Komentarze: 3
Przez jakiś czas dzisiaj czułam się dziwnie niespokojna. Zupełnie jakby coś miało się stać. Zadzwoniłam do rodziców – w porządku, u S. też wszystko dobrze, więc skąd wynikał ten mój dziwny stan. Ta dziwna miękkość w nogach, zacisk na gardle i natrętne myśli, że coś się stało. Nie wiem, ale to dziwne. Co prawda mam jutro zaliczenie ze słownictwa, z całości semestru, ale przed tego typu imprezami raczej jestem spokojna. Gdyby to były wstępne, ale one dopiero za miesiąc. Hm, dziwne to. W każdym razie ta moja niespokojność utrzymywała się przez jakiś czas. Nie mogłam się na niczym skoncentrować. Szum komputera drażnił, irytował wręcz, a nie mogłam go wyłączyć bo korzystałam ze słownika. Włączyłam muzykę, ale Dido mogła równie dobrze nie śpiewać bo wcale jej nie słyszałam. A siedzenie w ciszy odpadało bo dzisiaj dźwięczała jak nigdy, a nie było to przyjemne. Mama powiedziała, że czasem to tak jest, ze takie dziwne uczucie przychodzi i żebym się nie martwiła. To samo powiedział mi S. Hm, no trochę mi pomogli.

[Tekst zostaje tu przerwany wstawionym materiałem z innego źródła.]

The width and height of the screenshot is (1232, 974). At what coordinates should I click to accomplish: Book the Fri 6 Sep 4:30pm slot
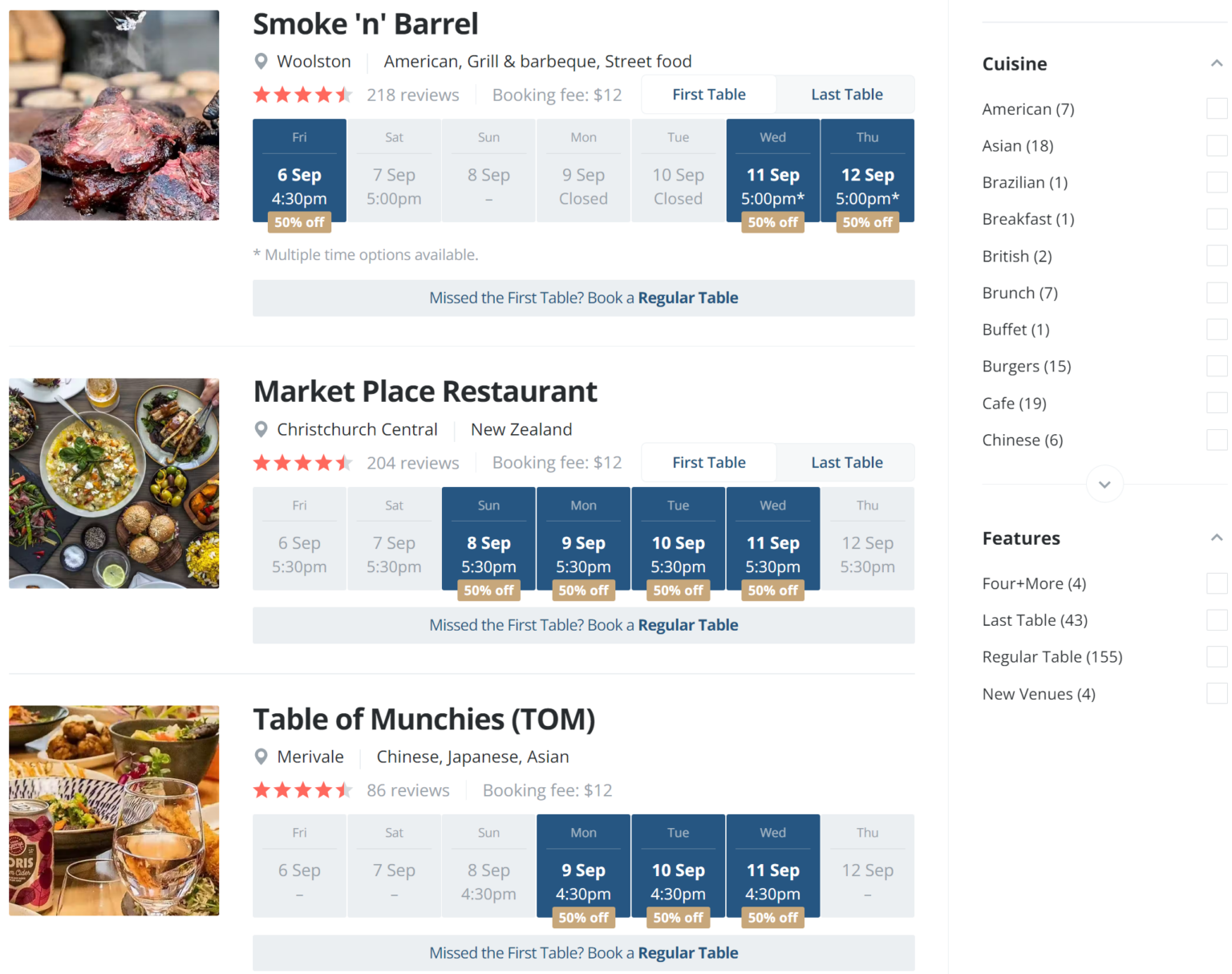(x=299, y=170)
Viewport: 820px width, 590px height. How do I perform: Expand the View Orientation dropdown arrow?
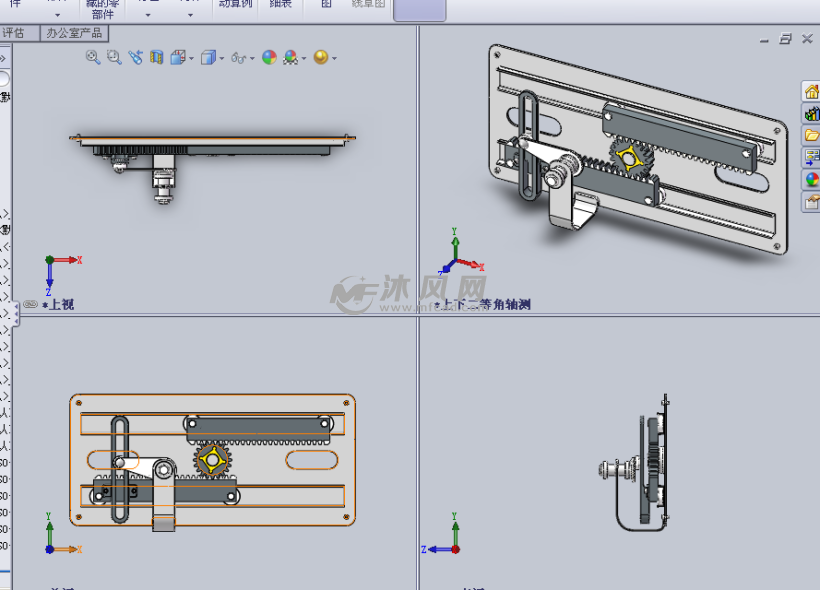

Co dziwniejsze jednak. Mimo tego dziwnego czucia niepokoju, mimo tego, że czasem nachodzą mnie czarne myśli, między tym wszystkim pojawia się coś jeszcze. Nie wiem dokładnie „co”. Nie umiem „tego” nazwać. Ale ja „to” czuję, że „to” we mnie jest. Kiedy zaczynam się łamać, kiedy zaczynam widzieć świat w szaroburych barwach to „coś” daje o sobie znać. Jakby się we mnie coś zapalało, dawało siłę, poczucie bezpieczeństwa, ciepło. I wtedy znowu zaczyna być dobrze. Zaczynam dostrzegać kolory, Wierzyć. Może to mój Anioł macza w tym paluszki, kto to wie??? Ale One przecież od tego są, żeby pomagać, right??? I może to jest Jego pomoc??? To, co się dzieje, kiedy zaczyna mi być źle i smutno. Nigdy wcześniej czegoś podobnego nie doznałam i dlatego zadaję tyle pytań, dlatego jestem zdziwiona. Bo, jak powiedziałam dziś mojej Koleżance, nie poznaję sama siebie. Skąd we mnie nagle tyle Wiary w ludzi, w świat. Skąd we mnie tyle optymizmu, Nadziei, Siły i Wiary, ze będzie dobrze. Przecież ja taka nie byłam wcześniej. Coś tutaj musiało zaistnieć, ale chyba bez mojej wiedzy. Bo to może wydać się śmieszne, ale ja naprawdę czuję, kiedy zaczyna mi być źle, jak coś we mnie pulsuje i nagle jakieś ciepło się rozchodzi. A może ja zwariowałam??? Ale chyba nie, czuję się całkiem dobrze poza tym, że alergia daje już o sobie znać. Czasem też wydaje mi się, że S. nie jest prawdziwy. Że albo mi się przyśnił, albo to był Mój Anioł, który przybrał na 2 miesiące ludzką postać. A teraz odszedł. Nie, jak powiedziała moja Koleżanka, One nie odchodzą. To fakt, One są zawsze tyle, ze Ich nie widać. A ja S. widziałam, czułam. Nawet bardzo. Hm, kiedy dzwoni to czasem mam wrażenie, że to jakiś głos zza światów. Ale to tylko złudzenie. On był, jest i będzie prawdziwy. I znowu go poczuję. Bo on może i był snem, ale na jawie i ja wrócę do tego snu. Ja to WIEM. Ja to CZUJĘ. To w takim razie skoro S. jest prawdziwy to skąd to dziwne ciepło we mnie??? Skąd Siła i tak dalej. Czyżby „miłość we mnie uderzyła jak kamień wystrzelony z procy...” – jak śpiewa mój brat.? Być może. Nie, nie być może, ale raczej na pewno. Co nie zmienia faktu, że Mój Anioł przy mnie jest i na pewno nie pozwala żebym się załamała. Bo jest tak, jak myślałam. Jest gdzieś Zapis, a Anioły wybierają swoim podopiecznym los. Tych losów może być kilka, a Anioł wybiera ten, który Jego zdaniem jest najlepszy. A oprócz tego pomaga. I ja w to wierzę. I moja Koleżanka też wierzy, więc nie zwariowałam i nie jestem sama w tej swojej wierze.